Could Pesticides Increase Your Risk of Parkinson’s Disease?

Using pesticides doesn’t only have an impact on your environmental wellness; it might also threaten your mental wellbeing. This is according to a new study from researchers at UCLA, who have found that a common combination of farm chemicals used to protect potato, dry bean, and tomato crops from bugs, weeds, and other pests seems to have the unappetising side effect of triggering Parkinson’s disease.

 

The study, which was published this month in the American Journal of Epidemiology, gives support to previous theories that pesticide exposure can lead to the degenerative disorder, causing such debilitating symptoms as impaired motor skill, speech, and other functions. According lead study author Sadie Costello, former doctoral student at UCLA who is now at the University of California, Berkeley, ‘We were able to show in humans what animal data had previously suggested. Animal experiments are done in highly controlled environments in which exposure can be measured . . . the chance of actually seeing an effect in humans is not very high unless there is, in fact, quite a large effect.’

 

Suspicion was first raised that pesticides can trigger Parkinson’s disease when high rates of the disorder were reported in farmers and rural populations.
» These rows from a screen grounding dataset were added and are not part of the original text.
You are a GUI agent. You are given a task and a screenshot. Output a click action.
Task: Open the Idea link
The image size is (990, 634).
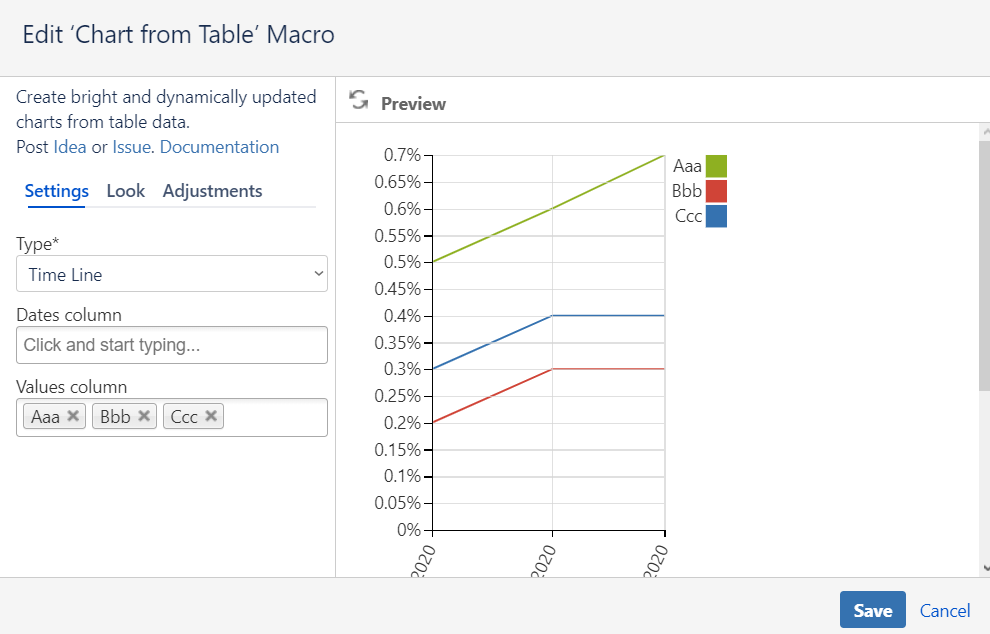pyautogui.click(x=70, y=147)
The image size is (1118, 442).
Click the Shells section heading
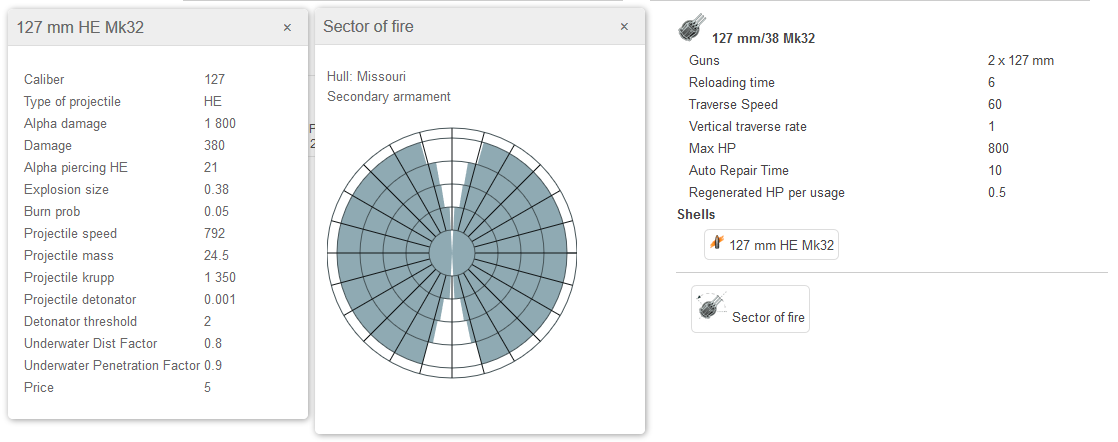696,214
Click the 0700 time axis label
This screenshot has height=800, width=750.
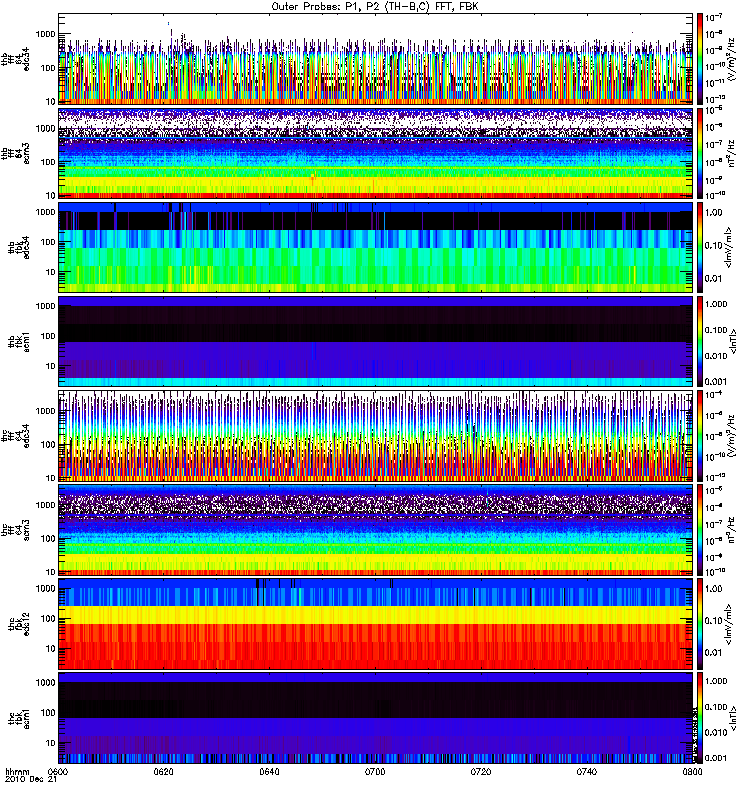375,773
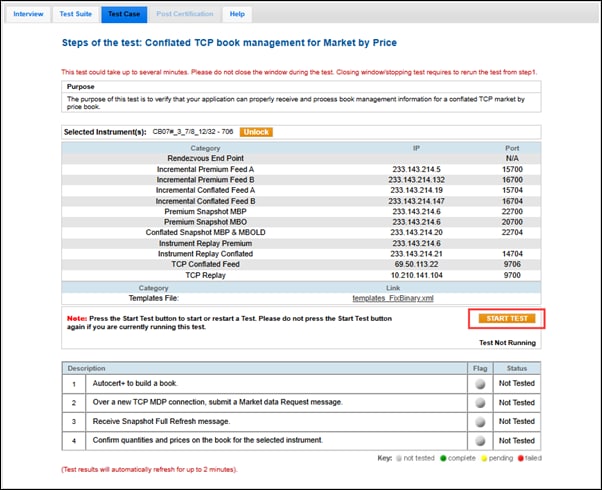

Therefore, the researchers embarked on a study of 368 long-time residents of California’s Central Valley who had been diagnosed with Parkinson’s, as well as another 341 residents as a control group. Some of the participants enrolled on the study inhabited areas within 500 metres of fields that had sprayed with the fungicide maneb and the herbicide paraquat between 1974 and 1999, and it was this subgroup that had a 75% higher risk of developing Parkinson’s than those who lived further away.

 

Moreover, if the subjects had been diagnosed with the disease before they were 60 years old, this earlier exposure increased their risk for the disease as much as four- to six-fold, and even exposure to just one type of pesticide increased their risk more than two-fold. Study senior author Beate Ritz, professor of epidemiology at the UCLA School of Public Health, commented, ‘The results confirmed two previous observations from animal studies. One, that exposure to multiple chemicals may increase the effect of each chemical. That’s important, since humans are often exposed to more than one pesticide in the environment. And second, that the timing of exposure is also important.’

 

Even if you don’t live near a farm, the results of the study still affect you. In America, the Centres for Disease Control have found that some pesticide chemicals are present in the blood or urine of nearly every citizen. You’re at risk of exposure from the air you breathe, the water you drink and the food you eat and – worst of all – the wellness experts don’t even know which chemicals are the most threatening. Warren Porter, PhD, professor and former chair of zoology, and professor of environmental toxicology at the University of Wisconsin-Madison, explains, ‘We really don’t know what the “worst” [pesticides] are because the criteria for evaluating them have been so weak, and the government has largely looked the other way until very recently.’

 

So what can you do to rid your home of toxic chemicals? Vote with your bank balance! Porter suggests, ‘Ordinary people can have an immense impact by changing their buying patterns. Buy organic, buy a good water filter, ask restaurants to offer organic items on the menu, get your hospital to go green, and patronise golf courses that have organic practices. Economics is immensely powerful and a change of only 0.5% market share has profound effects on a corporation.’